The second-degree murder charge, unlike the first degree, does not need any proof of intention to be presented at the court. The prosecutor can charge a person second-degree murder charges by proving that the accused hadn’t planned and executed the murder or by proving that accused was in a depraved mindset at the time of the murder, etc.
The punishments for first-degree murder may vary. 30 years of imprisonment along with a fine of up to ten thousand dollars or the death penalty or life imprisonment are among the punishments for first-degree murders. The punishment for second-degree murder is fifteen years of imprisonment.
The death sentence can be waived off by the court to replace it with life imprisonment. If the court doesn’t waive the death penalty, then the case will be heard again to decide if the death sentence should be carried out or not. A murder charge can be defended with a number of defenses such as accident, framed case, etc.

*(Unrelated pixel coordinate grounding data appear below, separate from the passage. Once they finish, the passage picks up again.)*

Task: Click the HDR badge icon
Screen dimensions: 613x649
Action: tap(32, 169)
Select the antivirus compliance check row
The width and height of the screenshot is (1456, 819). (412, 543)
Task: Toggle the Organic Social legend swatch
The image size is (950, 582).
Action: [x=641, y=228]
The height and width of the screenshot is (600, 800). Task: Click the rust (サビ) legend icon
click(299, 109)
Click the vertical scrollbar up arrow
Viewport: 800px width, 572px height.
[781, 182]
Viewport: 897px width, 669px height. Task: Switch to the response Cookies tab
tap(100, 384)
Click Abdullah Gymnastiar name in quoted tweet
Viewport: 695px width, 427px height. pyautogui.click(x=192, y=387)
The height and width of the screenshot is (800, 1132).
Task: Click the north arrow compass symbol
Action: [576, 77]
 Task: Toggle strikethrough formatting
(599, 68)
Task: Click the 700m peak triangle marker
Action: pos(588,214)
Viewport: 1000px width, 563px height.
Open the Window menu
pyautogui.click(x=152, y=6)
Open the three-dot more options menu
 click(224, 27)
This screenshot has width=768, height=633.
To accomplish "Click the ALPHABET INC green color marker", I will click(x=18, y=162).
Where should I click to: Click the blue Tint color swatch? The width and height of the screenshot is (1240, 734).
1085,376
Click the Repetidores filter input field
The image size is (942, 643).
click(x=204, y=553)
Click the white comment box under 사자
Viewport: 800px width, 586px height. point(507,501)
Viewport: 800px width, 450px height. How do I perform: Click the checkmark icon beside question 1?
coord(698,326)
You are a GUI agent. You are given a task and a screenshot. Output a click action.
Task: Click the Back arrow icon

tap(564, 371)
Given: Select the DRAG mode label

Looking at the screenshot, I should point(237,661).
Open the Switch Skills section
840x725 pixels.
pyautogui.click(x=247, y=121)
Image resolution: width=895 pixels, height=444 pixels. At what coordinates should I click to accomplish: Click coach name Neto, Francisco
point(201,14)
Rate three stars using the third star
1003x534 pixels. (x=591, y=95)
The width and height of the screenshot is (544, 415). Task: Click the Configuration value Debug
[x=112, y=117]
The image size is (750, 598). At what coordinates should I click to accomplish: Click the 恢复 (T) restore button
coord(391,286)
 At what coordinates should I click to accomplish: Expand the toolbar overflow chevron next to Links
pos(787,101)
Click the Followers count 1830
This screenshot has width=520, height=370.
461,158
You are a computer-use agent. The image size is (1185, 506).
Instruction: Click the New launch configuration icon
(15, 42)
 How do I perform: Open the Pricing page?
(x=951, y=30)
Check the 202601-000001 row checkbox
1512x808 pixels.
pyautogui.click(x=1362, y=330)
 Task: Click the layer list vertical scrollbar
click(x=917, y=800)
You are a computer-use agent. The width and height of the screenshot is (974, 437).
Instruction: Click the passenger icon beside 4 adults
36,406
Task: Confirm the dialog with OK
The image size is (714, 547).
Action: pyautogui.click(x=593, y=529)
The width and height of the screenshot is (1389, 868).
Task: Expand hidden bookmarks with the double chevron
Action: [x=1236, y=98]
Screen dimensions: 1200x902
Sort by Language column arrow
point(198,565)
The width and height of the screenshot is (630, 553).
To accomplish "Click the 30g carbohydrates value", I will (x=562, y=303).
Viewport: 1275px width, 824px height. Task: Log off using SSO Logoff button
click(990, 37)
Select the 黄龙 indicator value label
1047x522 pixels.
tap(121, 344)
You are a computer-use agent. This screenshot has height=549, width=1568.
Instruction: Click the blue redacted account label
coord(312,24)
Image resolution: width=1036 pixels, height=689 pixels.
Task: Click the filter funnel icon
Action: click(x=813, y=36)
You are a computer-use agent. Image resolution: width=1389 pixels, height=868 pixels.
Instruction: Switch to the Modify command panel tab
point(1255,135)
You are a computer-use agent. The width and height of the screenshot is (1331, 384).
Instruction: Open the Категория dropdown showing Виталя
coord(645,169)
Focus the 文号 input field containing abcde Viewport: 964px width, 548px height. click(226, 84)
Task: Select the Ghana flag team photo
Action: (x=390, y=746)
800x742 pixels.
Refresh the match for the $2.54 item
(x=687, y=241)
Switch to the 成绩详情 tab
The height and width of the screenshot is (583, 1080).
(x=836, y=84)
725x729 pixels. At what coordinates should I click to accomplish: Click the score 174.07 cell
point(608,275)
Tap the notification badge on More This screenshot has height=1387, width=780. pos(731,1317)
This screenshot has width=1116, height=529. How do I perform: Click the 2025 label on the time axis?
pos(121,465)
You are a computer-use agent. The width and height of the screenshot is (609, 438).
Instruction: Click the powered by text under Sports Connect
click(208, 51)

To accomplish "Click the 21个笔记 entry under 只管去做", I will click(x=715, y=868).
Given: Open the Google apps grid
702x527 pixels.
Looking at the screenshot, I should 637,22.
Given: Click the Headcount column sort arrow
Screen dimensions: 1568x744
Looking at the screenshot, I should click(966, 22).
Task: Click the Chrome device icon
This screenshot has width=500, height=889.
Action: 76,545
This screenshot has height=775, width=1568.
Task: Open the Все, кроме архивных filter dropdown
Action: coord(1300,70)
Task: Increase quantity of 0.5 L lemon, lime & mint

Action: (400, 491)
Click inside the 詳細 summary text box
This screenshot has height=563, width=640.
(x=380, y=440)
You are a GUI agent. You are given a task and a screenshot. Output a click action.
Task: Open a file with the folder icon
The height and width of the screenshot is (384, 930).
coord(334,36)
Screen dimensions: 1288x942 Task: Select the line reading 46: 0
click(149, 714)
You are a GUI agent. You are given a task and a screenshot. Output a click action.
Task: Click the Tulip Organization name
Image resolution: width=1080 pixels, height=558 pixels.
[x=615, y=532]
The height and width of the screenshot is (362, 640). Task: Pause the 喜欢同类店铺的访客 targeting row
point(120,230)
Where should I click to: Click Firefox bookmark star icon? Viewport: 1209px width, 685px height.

Merely planning does not count as an attempt to murder, it should include an action such as shooting the person or stabbing a person with a knife, etc. Since the repercussions of charging a person with a case of attempt to murder or murder include heavy punishments, the court demands many supporting pieces of evidence.
The purpose and motive behind the crime will be analyzed by the court to reach a decision. If the accused was involved in any direct action such as shooting the victim, if it is possible to prove in court it wasn’t done with an intention to kill then the person cannot be charged with the murder attempt.
Previous crime records, checks to see who the crime was directed towards if the victim was a politician or part of any government body are some factors checked before determining if the act falls in the first or second degree or murder attempt. Self-defense is the main reason which can be used to clear the charges for murder.